In Keith's face were written deeply the lines of suffering and of tragedy. Yesterday they had compared ages.

He was thirty-eight, only a little younger than the man who had run him down and who in the hour of his achievement was dying. They had not put the fact plainly before. It had been a matter of some little embarrassment for Keith, who at another time had found it easier to kill a man than to tell this man that he was going to die. Now that Conniston had measured his own span definitely and with most amazing coolness, a load was lifted from Keith's shoulders. Over the table they looked into each other's eyes, and this time it was Keith's fingers that tightened about Conniston's. They looked like brothers in the sickly glow of the seal-oil lamp.

"What are you going to do?" repeated Conniston.

Keith's face aged even as the dying Englishman stared at him. "I suppose—I'll go back," he said heavily.

"You mean to Coronation Gulf? You'll return to that stinking mess of Eskimo igloos? If you do, you'll go mad!"

"I expect to," said Keith. "But it's the only thing left. You know that. You of all men must know how they've hunted me. If I went south—"

It was Conniston's turn to nod his head, slowly and thoughtfully. "Yes, of course," he agreed. "They're hunting you hard, and you're giving 'em a bully chase. But they'll get you, even up there. And I'm—sorry."

Their hands unclasped. Conniston filled his pipe and lighted it. Keith noticed that he held the lighted taper without a tremor. The nerve of the man was magnificent.

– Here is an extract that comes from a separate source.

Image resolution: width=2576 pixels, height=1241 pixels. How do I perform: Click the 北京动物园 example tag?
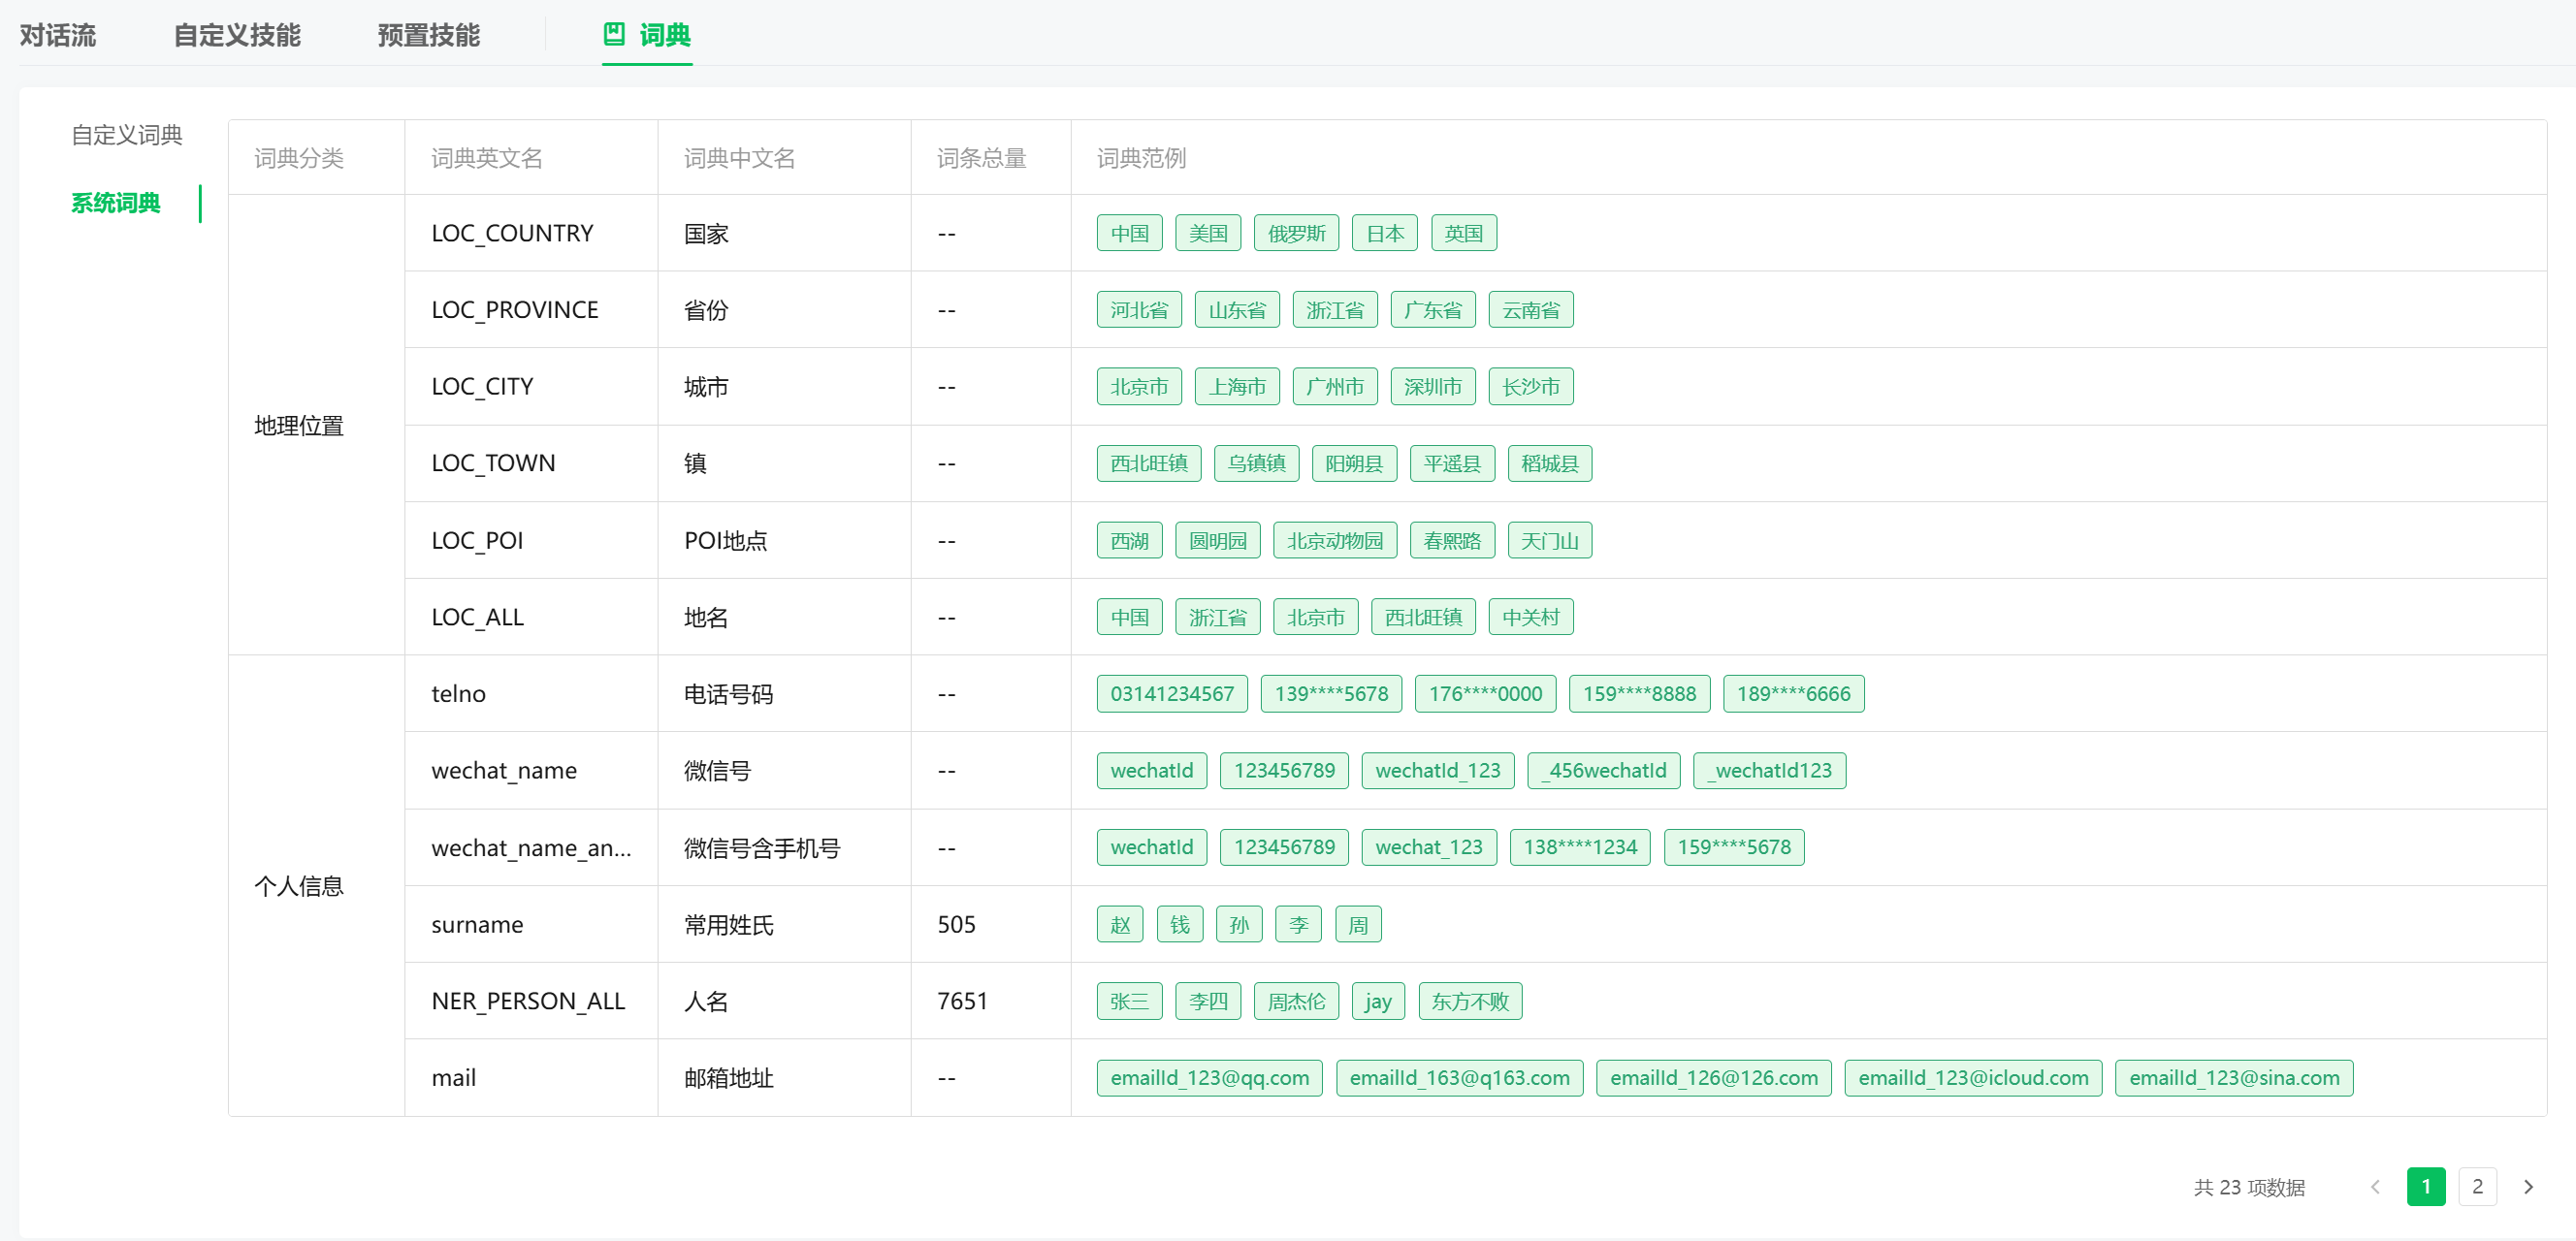1334,541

"I'm sorry," he said again. "I—like you. Do you know, Keith, I wish we'd been born brothers and you hadn't killed a man. That night I slipped the ring-dogs on you I felt almost like a devil. I wouldn't say it if it wasn't for this bally lung. But what's the use of keeping it back now? It doesn't seem fair to keep a man up in that place for three years, running from hole to hole like a rat, and then take him down for a hanging. I know it isn't fair in your case. I feel it. I don't mean to be inquisitive, old chap, but I'm not believing Departmental 'facts' any more. I'd make a topping good wager you're not the sort they make you out. And so I'd like to know—just why—you killed Judge Kirkstone?"

Keith's two fists knotted in the center of the table. Conniston saw his blue eyes darken for an instant with a savage fire. In that moment there came a strange silence over the cabin, and in that silence the incessant and maddening yapping of the little white foxes rose shrilly over the distant booming and rumbling of the ice.